1

My Java code is as below.

boolean almostIncreasingSequence(int[] sequence) {
 Integer[] arr = new Integer[sequence.length];
 for(int ctr = 0; ctr < sequence.length; ctr++) {
 arr[ctr] = Integer.valueOf(sequence[ctr]); // returns Integer value
 }
 System.out.println("Integer :: " + arr);
 List<Integer> al = new ArrayList<Integer>(); 
 // adding elements of array to arrayList. 
 Collections.addAll(al, arr);
 System.out.println("list :: " + al);
 int save, flag = 0;
 for(int i=0; i<al.size(); i++) {
 save = al.get(i);
 al.remove(i);
 if(al.size()==1) return true;
 for(int j=0; j<al.size()-1; j++) {
 if(al.get(j+1) > al.get(j)) {
 flag = 0;
 continue;
 }
 else {
 flag = 1;
 break;
 }
 }
 if(flag == 0) {
 return true;
 }
 al.add(i,save);
 }
 if(flag == 1)
 return false;
 return true;
 }

The code is for a Problem "Given a sequence of integers as an array, determine whether it is possible to obtain a strictly increasing sequence by removing no more than one element from the array."

For some of the test cases, it shows that it takes more than 3 seconds to execute this. But, I'm not sure where can I make a change to execute it faster. I don't have access to the test case.

Here, I have created 2 for loops because in the first loop I'm generating the list where each index will be removed and in the second loop I'm iterating over the new list which has removed the element.

like sample array is {1,2,4,3} then in the first loop I'm creating an array which will be {2,4,3},{1,4,3},{1,2,3} and {1,2,4}. In the second loop I'm iterating over all these 4 arrays to compare each element.

asked Jan 23, 2019 at 6:23
4
  • 4
    right place would be codereview.stackexchange.com Commented Jan 23, 2019 at 6:27
  • Please let your editor or IDE format your code consistently. Currently it is harder to read than necessary. Commented Jan 23, 2019 at 6:30
  • Input array and expected result will help us in understanding the problem better. Commented Jan 23, 2019 at 6:36
  • Your current algorithm has a time complexity of O(N²), while this task is feasible in O(N). Andy's answer outlines one algorithm to do that.

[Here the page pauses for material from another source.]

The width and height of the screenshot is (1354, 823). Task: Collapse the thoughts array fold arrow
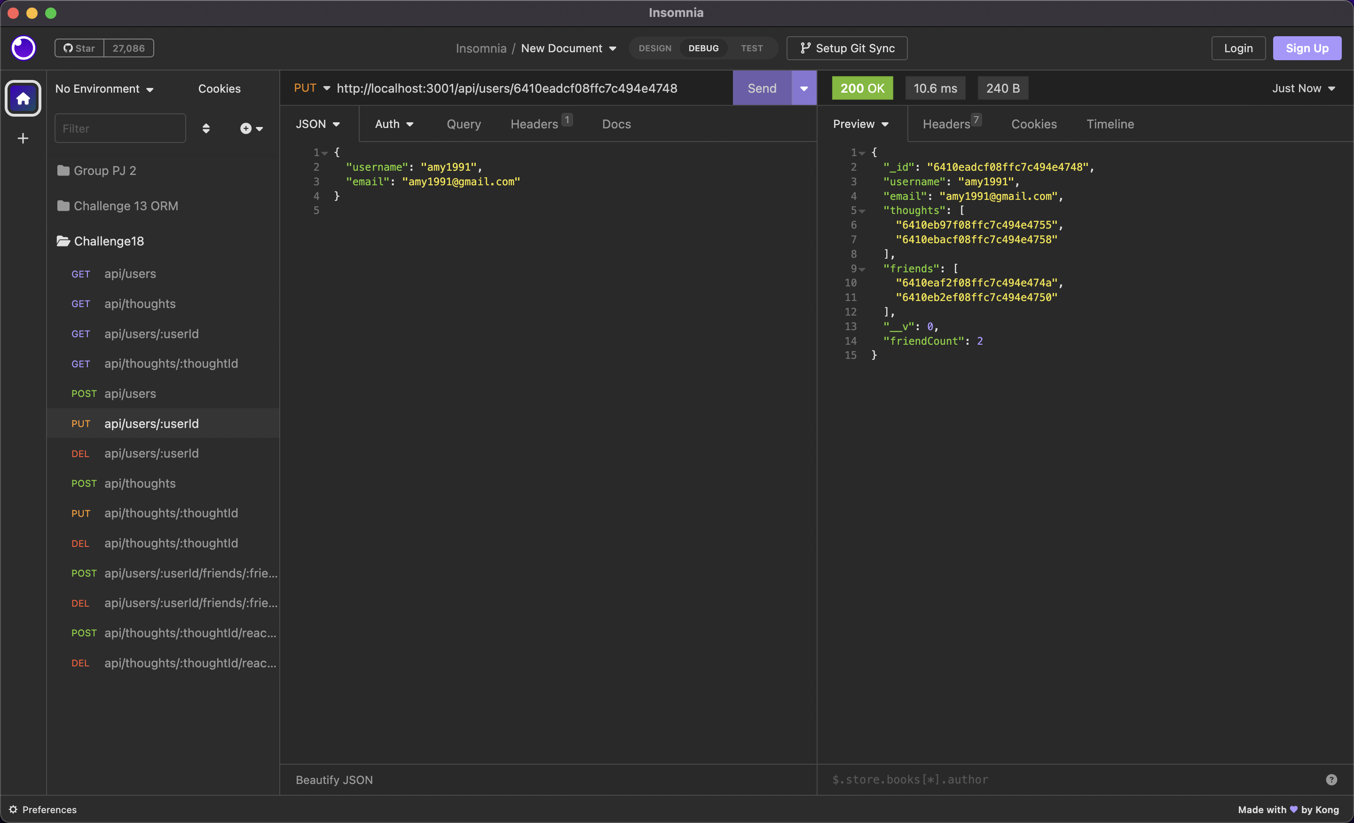[862, 211]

Commented Jan 23, 2019 at 6:36

4 Answers 4

4

The main observation is that the list can be decomposed into 3 (possibly empty) parts:

list = list[0..s) + list[s..e) + list[e..length)

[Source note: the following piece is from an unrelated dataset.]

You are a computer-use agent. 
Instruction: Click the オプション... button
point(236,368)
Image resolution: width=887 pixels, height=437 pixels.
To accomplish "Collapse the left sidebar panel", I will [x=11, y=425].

Where list[0..s) and list[e..length) are strictly-increasing lists, and list[s..e) is the stuff in between.

Because you know that these prefix and suffix lists are strictly increasing, you don't need to check this property repeatedly within these lists.

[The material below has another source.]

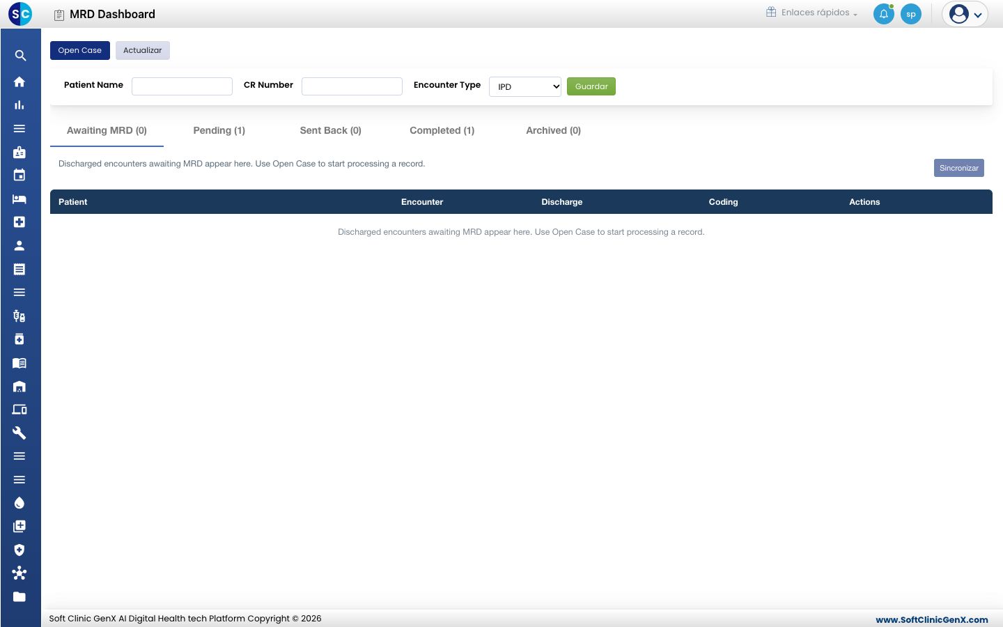Open the calendar icon in sidebar
The height and width of the screenshot is (627, 1003).
[x=20, y=176]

You can pick any values for s and e subject to the constraint 0 <= s <= e < length, but assume that you pick them such that s is as big as possible, and e is as small as possible.

If the list has the desired overall property, then either:

  • s == length, so the list is already strictly increasing without removing anything.
  • list[s..e) has length at most 1 (e-s == 1), and list[0..s) + list[e..length) is strictly increasing. You can check this by simply comparing list[s-1] < list[e].
  • list[s..e) is empty (s == e), and so you require either list[0..s-1) + list [e..length) (i.e. dropping the last element of the prefix) or list[0..s) + list[e+1..length) (i.e. dropping the first element of the suffix) to be strictly increasing. Check (s == 0 || list[s-1] < list[e]) and (e+1 == length || list[s] < list[e+1]) respectively.
  • If list[s..e) has more than 1 element (e-s > 1), you would need to remove more than one element to give the list the desired property.

To find s and e:

Start with an integer pointer s at zero. Increment it until it reaches the end or it points to an element such that list[0..s) is a strictly increasing list, but list[0..s+1) would not be.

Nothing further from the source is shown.